On the ferry across to Topsham, he had some curious looks from the couple of other passengers, who shrank back as far as they could from the macabre load. No one was brave enough to question the tall, dark man who scowled at them as he defied anyone to ask why he was escorting a corpse. His intention to return the rounsey to the farrier in Topsham was abandoned, as he wanted to take the body back to the royal castle in Exeter, not dump it in an obscure seaport. He carried on up the road to the city, past St James’s Priory and, deciding that parading it through the main streets was unwise, went around through Southernhay to the East Gate and then up the steep slope of Castle Street to the gatehouse.

When the duty man-at-arms called Gabriel from the guardroom, the sergeant came out with Gwyn, who had been playing dice inside. They both looked askance at the body on the mare, now dripping bloody fluid from the ravaged neck.

‘You been a-killing someone, Sir John?’ asked Gabriel.

John explained how he had come across this unfortunate man. ‘Probably washed down the river — but God knows where he went in,’ he said.

Gwyn, always ready with a contrary opinion, bent to look at the man’s face. ‘But he could have been thrown from a ship and washed up from the sea,’ he suggested. ‘He’s been in the water a few days, in this warm weather.’ Like John, from long experience of fighting, he claimed a special expertise on the signs of death and corruption.

‘Why did you trouble to bring him all this way to Exeter, sir,’ asked Gabriel. ‘You are First Finder now, you are supposed to have raised the Hue and Cry down in Starcross.’

Since Saxon times, anyone discovering a corpse, unless it died of illness in the bosom of its family, was supposed to knock up the four nearest households and raise a search for the killer, before getting the bailiff of the Hundred to notify the sheriff.

‘What’s the point?’ objected Gwyn. ‘This fellow may have been killed a dozen miles up river — and certainly at least a few days ago. And we don’t even have a sheriff to report it to!’

De Wolfe shook his head. ‘Those weren’t the reasons, it was this.’ He fished in the scrip on his belt and took out the ring to show them. ‘That’s the king’s device! He must have been a royal officer of some sort.’

Gwyn took the ring and peered at closely. ‘The lions are hidden on the inside, as if he didn’t want who he was to be widely known unless he wished it.’ He passed it to the sergeant of the garrison. ‘Gabriel, have you ever seen one of these before?’

The sergeant shook his head. ‘Never, but perhaps Ralph Morin knows, he’s higher up the pecking order where royal matters are concerned.’

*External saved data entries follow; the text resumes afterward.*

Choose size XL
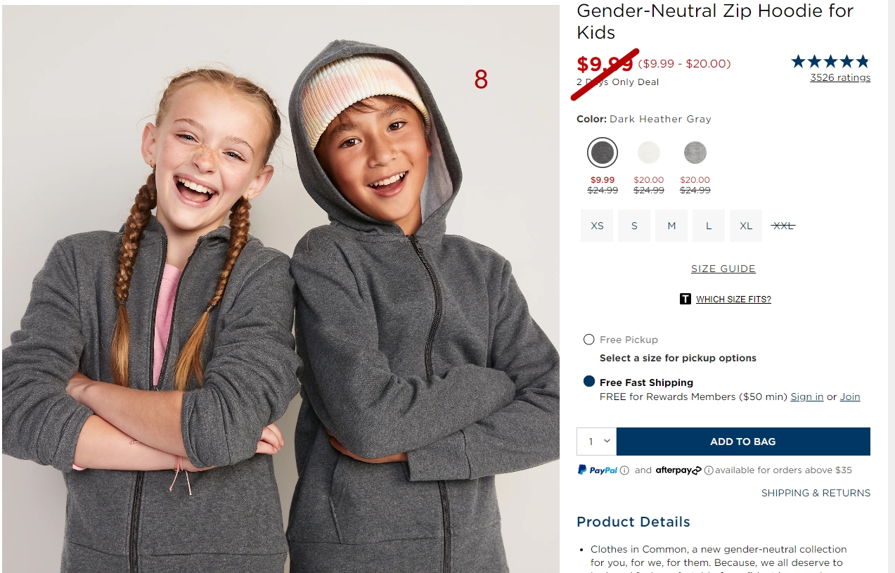895x573 pixels. (746, 226)
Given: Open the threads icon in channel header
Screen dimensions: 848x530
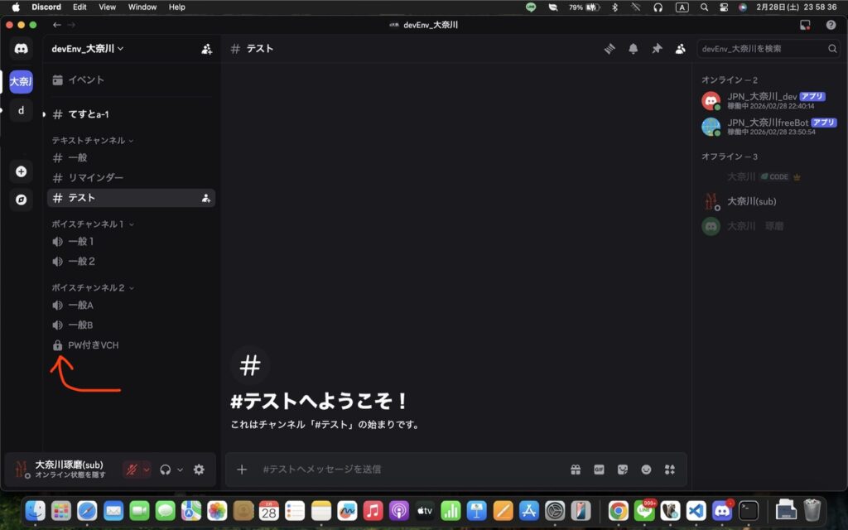Looking at the screenshot, I should pos(610,49).
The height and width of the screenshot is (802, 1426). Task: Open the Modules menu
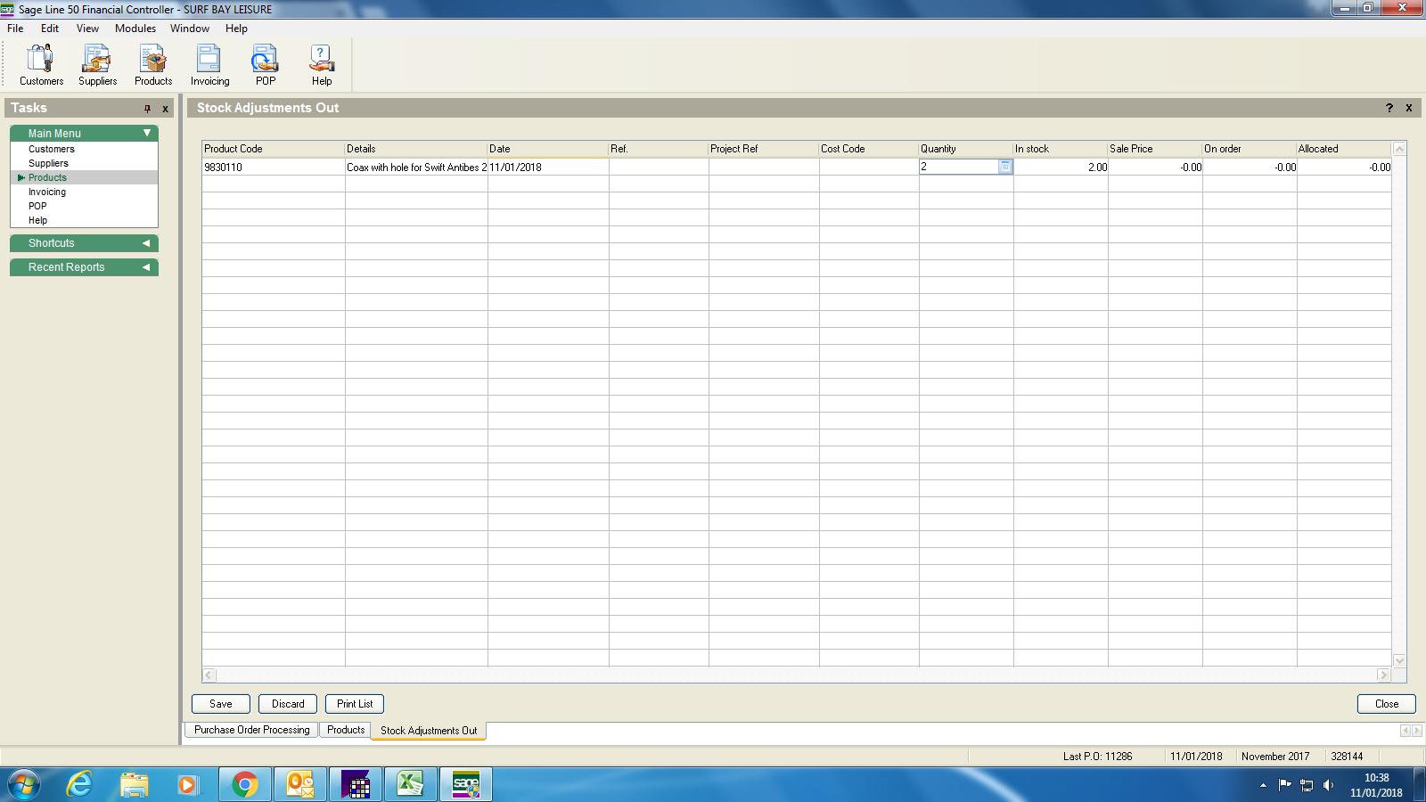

He summoned a couple of soldiers and they took the body to a cart shed against the inner wall of the inner ward. It was near the little chapel of St Mary and was sometimes used as a temporary mortuary. Here the unknown man was placed on a handcart and decently covered with a couple of empty sacks until some means of disposal could be arranged.

John left the two horses to be fed and watered and the three men went in search of the castle constable. He occupied one of the small chambers off the Great Hall in the keep, cluttered with spare armour, helmets and weapons, leaving enough room for a few stools and a table on which lay his clerk’s lists of stores and duty rosters. Ralph was sitting alone with a pottery mug of cider before him, and brightened up when he saw John de Wolfe entering.

‘Welcome back, how did you find your family?’ He motioned them to the stools as Gabriel found some more mugs on a shelf and filled them with murky liquid from the previous year’s vintage. After John had told Ralph of his visit to the manor at Stoke, he got around to the mysterious body on the edge of the Exe, describing how his hound had discovered it and the nature of the lethal wound in the neck.

‘And here’s the ring I took from the poor fellow,’ he concluded, laying it on the table. ‘That has a royal device, so who the hell is he?’

Morin needed only a quick glance inside the ring before handing it back to John. ‘He’s a royal courier, used to convey confidential documents for the Curia Regis and their officers. I think old King Henry set them up, though no doubt similar messengers have been used since time immemorial.’

‘I thought they used heralds on relays of fast horses,’ objected Gwyn. ‘Those uniformed fellows with a guard and a trumpet to clear the way on busy high roads.’

The castellan nodded. ‘Indeed, they carry most of the routine dispatches from London and Winchester, like new laws and messages for the Justices of Eyre4 when they are on circuit. But these others are supposed to be secret, fetching and carrying information that the Chancellor and Justiciars don’t want bandied about the countryside.’

John picked up the ring and put it carefully back into his scrip. ‘So having one murdered suggests that someone didn’t want a message delivered — or wanted to know what the message was?’

Ralph tugged at the points of his beard. ‘Quite likely — and it’s a serious matter indeed. And one which I don’t know how to handle. Devon doesn’t even have a proper sheriff now, since the Prince took it all into his own hands.’

‘What about de Revelle?’ asked John. ‘If he’s not officially a sheriff, how can he deal with a murder?’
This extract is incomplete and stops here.